[AIM OF THE EXERCISE]:
Lines where the string "target" appears are to be copied from the entries below.

[EXCERPTED RECORDS]:
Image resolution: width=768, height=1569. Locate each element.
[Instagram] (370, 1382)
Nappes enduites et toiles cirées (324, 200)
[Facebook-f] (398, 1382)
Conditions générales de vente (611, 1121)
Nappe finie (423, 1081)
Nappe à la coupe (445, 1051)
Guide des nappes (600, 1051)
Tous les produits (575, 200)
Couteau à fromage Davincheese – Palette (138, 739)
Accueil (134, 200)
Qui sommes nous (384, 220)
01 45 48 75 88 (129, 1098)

--

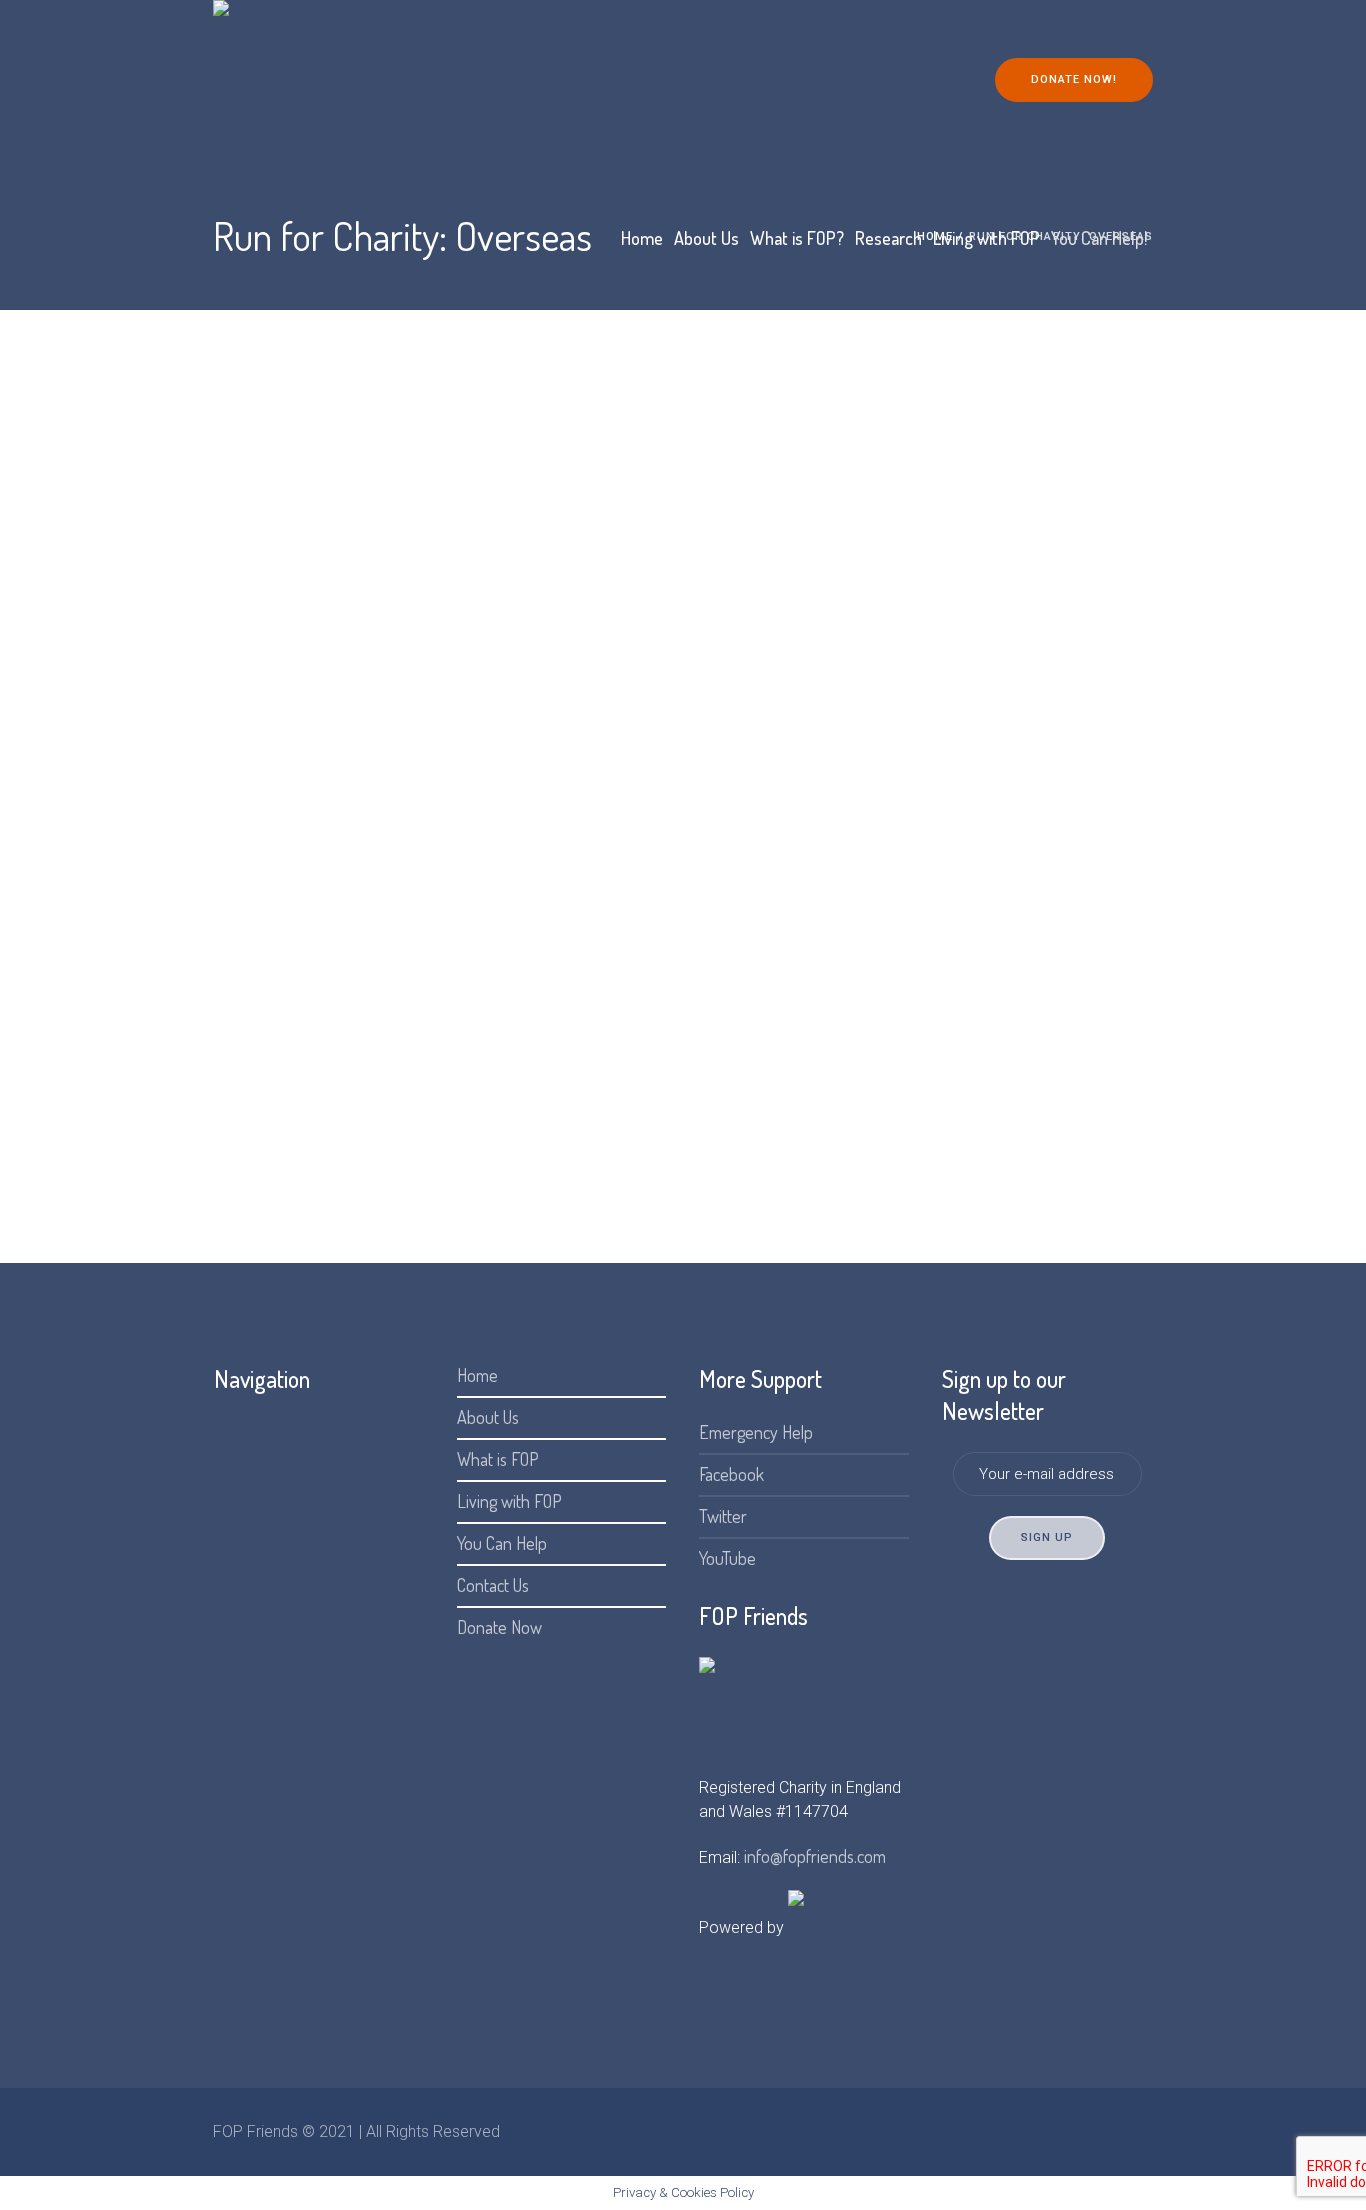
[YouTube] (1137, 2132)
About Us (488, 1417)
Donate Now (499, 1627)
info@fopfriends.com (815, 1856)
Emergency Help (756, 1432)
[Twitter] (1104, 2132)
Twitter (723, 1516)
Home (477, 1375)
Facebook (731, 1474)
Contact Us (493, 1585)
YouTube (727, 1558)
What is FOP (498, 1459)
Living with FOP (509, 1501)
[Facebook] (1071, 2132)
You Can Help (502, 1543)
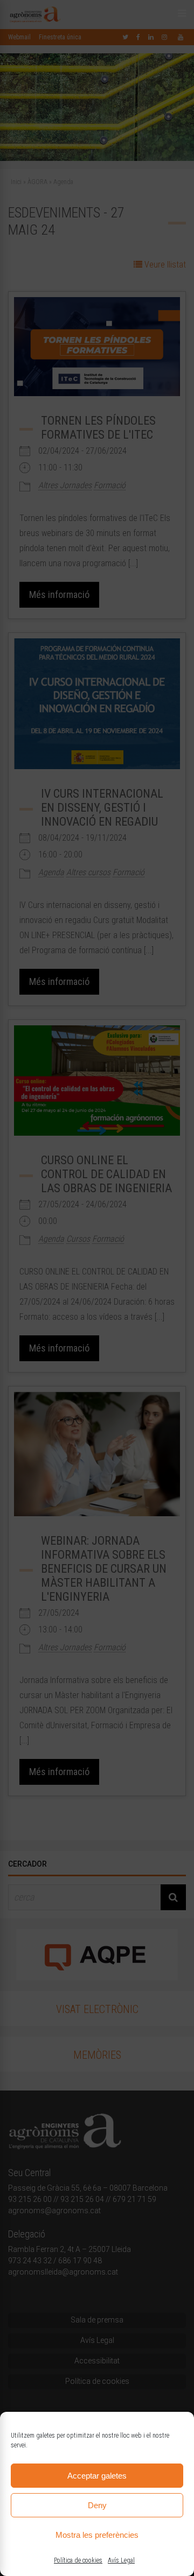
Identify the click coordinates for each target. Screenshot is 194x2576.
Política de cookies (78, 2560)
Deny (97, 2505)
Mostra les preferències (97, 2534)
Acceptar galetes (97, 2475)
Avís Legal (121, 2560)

==

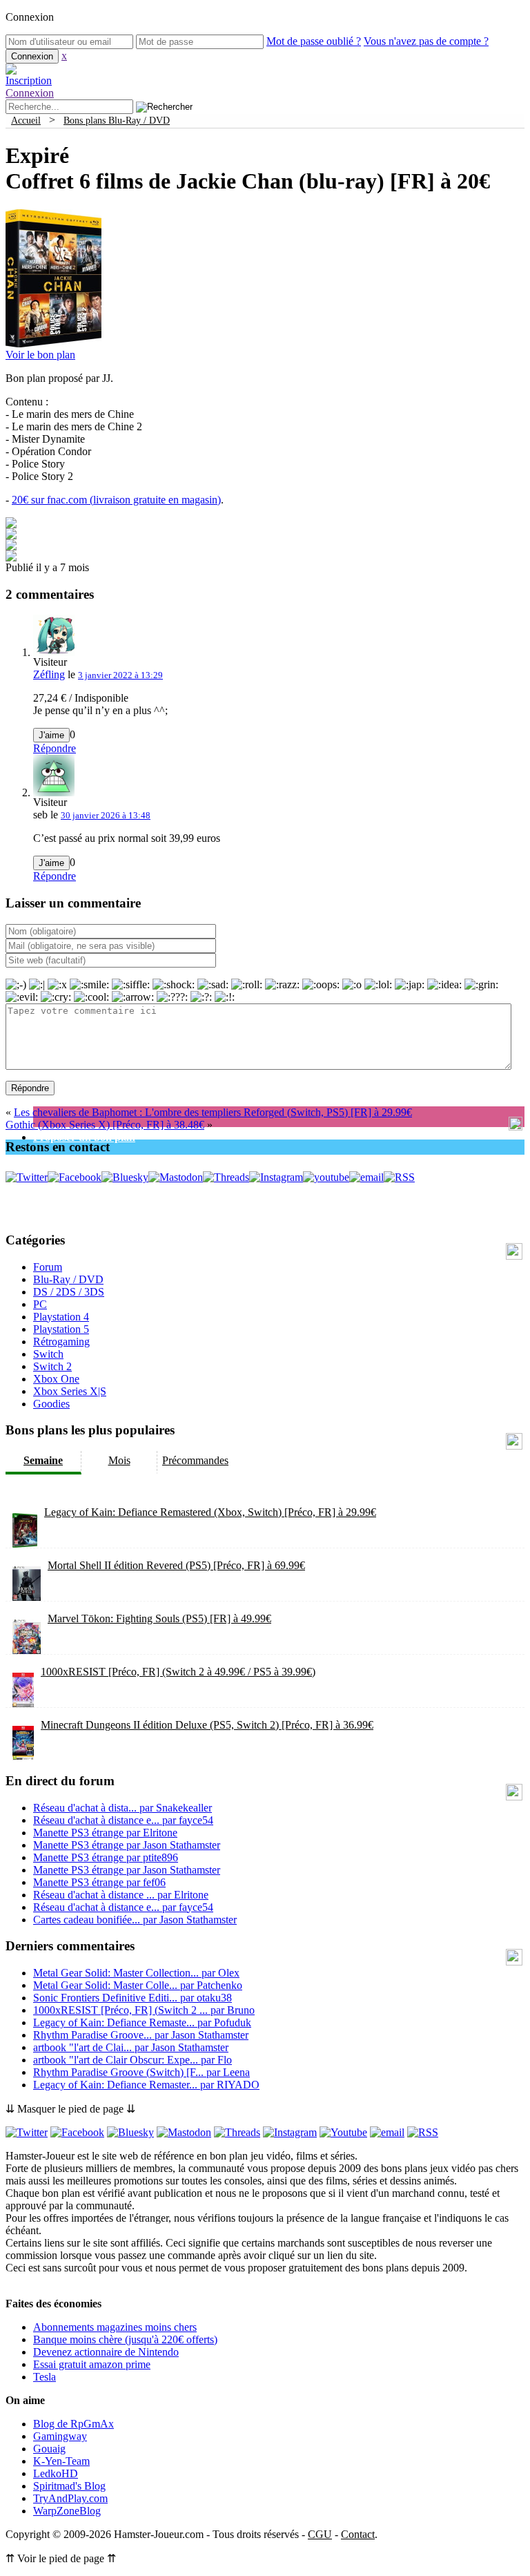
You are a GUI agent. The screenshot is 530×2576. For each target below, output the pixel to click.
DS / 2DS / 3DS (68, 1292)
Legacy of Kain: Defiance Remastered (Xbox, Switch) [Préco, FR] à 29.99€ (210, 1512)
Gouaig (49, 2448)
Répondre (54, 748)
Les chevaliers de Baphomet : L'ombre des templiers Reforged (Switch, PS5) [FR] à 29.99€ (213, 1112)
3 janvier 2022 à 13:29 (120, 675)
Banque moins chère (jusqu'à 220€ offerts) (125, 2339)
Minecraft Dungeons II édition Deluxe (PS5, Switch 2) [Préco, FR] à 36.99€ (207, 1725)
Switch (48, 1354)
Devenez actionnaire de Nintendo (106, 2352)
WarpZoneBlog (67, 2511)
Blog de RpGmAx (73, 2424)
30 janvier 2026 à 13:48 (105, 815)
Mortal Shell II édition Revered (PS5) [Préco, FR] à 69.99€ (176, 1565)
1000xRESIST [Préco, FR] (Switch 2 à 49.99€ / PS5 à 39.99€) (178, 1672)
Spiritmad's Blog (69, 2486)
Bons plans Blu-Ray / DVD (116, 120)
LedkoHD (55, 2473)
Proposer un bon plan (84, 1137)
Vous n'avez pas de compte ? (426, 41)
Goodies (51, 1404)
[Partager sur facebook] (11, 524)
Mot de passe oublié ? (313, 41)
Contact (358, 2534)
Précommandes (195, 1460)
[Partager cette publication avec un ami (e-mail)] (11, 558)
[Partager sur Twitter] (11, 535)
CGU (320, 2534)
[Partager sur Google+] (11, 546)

[EXERCISE SOLUTION]:
Identify the click coordinates for each target. Screenshot is 194x2576.
You are a GUI agent. The screenshot is 530×2576. For each target below, output the pixel to click.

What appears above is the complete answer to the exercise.